But were my ancestors actually there?

The Battle of Jarnac was one in which the count and his family are said to have served. Family tree said the family later migrated to Ireland at the revocation of the Edict of Nantes (which edict had allowed Protestants some religious freedom) and that at least one of them fought at the Battle of the Boyne. That they then moved to Scotland, where my line became prosperous wine merchants. At least two of them were registered with the Burgesses and Guild Brethren of Glasgow. With the money, they could marry impoverished owners of castles.

One of the Forlong or Forlonge descendants married a daughter of the landed gentry with surname Gordon, whose ancestry included half the Kings of Scotland. One of those castles, Pollok Castle, just out of Glasgow proper near Paisley, saw the 1819 birth of their son Gordon Forlong, who became a leading light in New Zealand evangelism.

(Map of Paisley in 1923; public domain, from Wikimedia Commons)

Researching and recording 

How do I publish?

I spent much time looking at IGI and other "sources". Some of the Gordon side was confirmed by fairly authentic sources, but the De Forlonge or Forlonge or Forlong people were evasive.

In 2004 I discovered Wikipedia. Hooray! It describes the Battle of Jarnac, so at least I know that that was not a fictional battle.

Then in 2005 I found that do-it-yourself genealogy was covered in a free website that used the same easy software/wiki-markup as I had learned for Wikipedia. A solution!

Familypedia is not the biggest genealogy wiki YET, but the newest software extensions may make it the smartest very soon. June 2009 saw it top 34,600 articles about people or places. But it is growing geometrically with dozens of keen volunteers (including a few programmers) and excellent host support. Its software is basically the same as used on ten million Wikipedia articles. The software therefore has had so many thousands of intelligent people working on it that it is very easy to use for ordinary text, images, and lots of clever charts.

It has pages for France and Scotland - but I have so few facts about my Forlongs and Forlonges!

_Directive A_
From the family history text, copy everything from "Then in 2005" down to "of clever charts." word for word.
_Directive B_
In the family history text, what trade made the writer's line prosperous in Scotland?

_Given records_

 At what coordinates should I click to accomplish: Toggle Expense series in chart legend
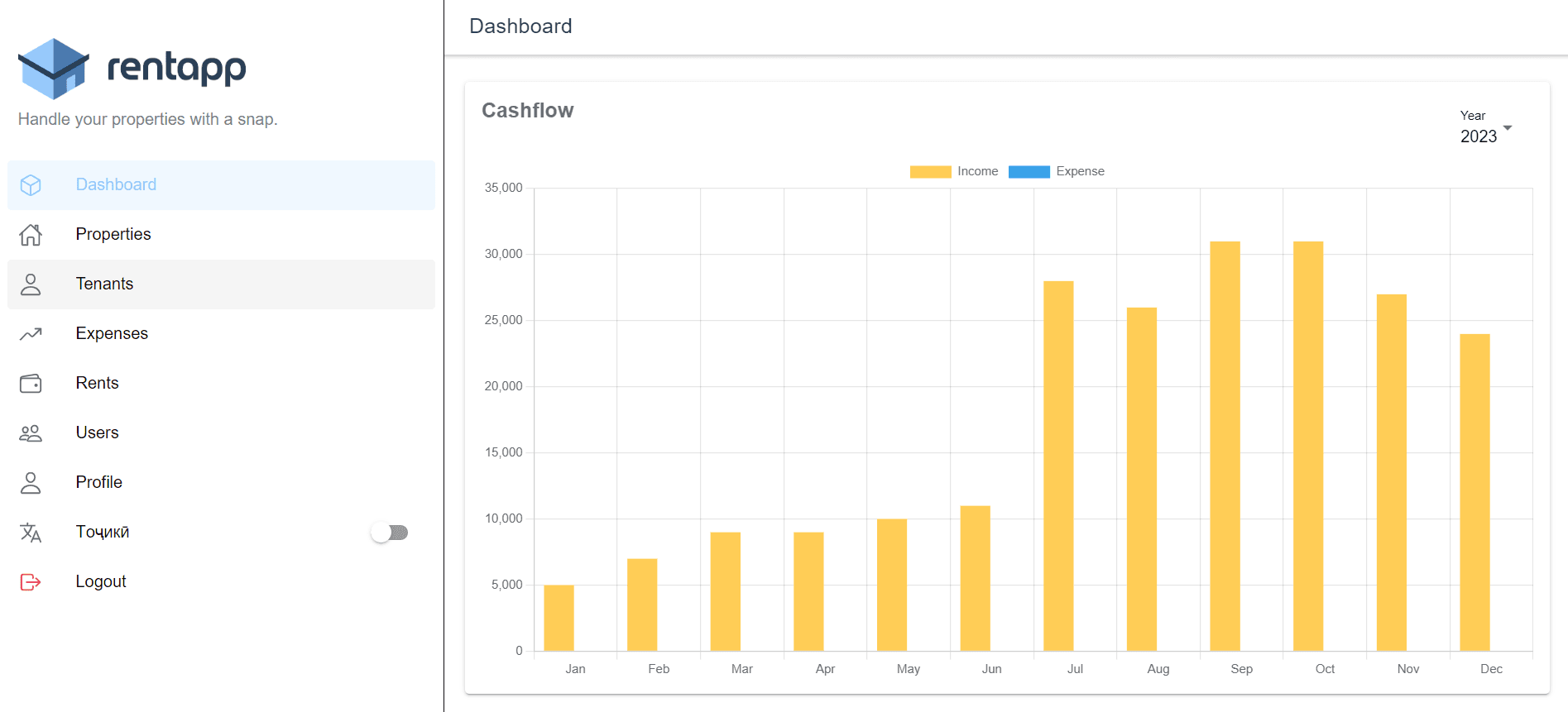tap(1057, 172)
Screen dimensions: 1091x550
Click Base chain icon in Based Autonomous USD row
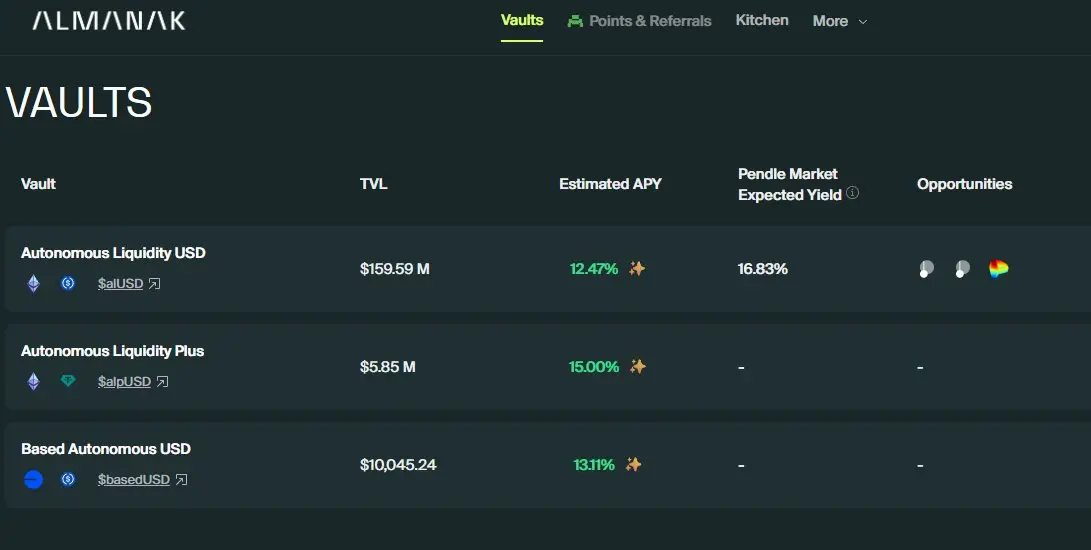pyautogui.click(x=33, y=479)
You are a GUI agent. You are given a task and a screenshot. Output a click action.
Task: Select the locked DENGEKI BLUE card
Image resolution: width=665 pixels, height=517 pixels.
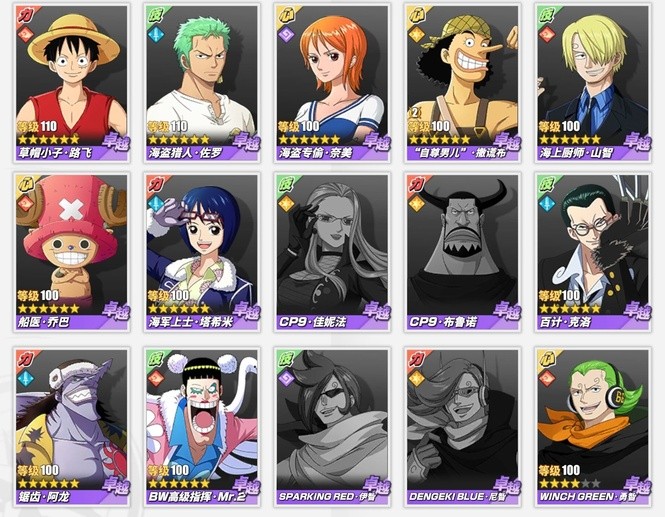[463, 427]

_Final result A_
Then in 2005 I found that do-it-yourself genealogy was covered in a free website that used the same easy software/wiki-markup as I had learned for Wikipedia. A solution!

Familypedia is not the biggest genealogy wiki YET, but the newest software extensions may make it the smartest very soon. June 2009 saw it top 34,600 articles about people or places. But it is growing geometrically with dozens of keen volunteers (including a few programmers) and excellent host support. Its software is basically the same as used on ten million Wikipedia articles. The software therefore has had so many thousands of intelligent people working on it that it is very easy to use for ordinary text, images, and lots of clever charts.

_Final result B_
They became wine merchants.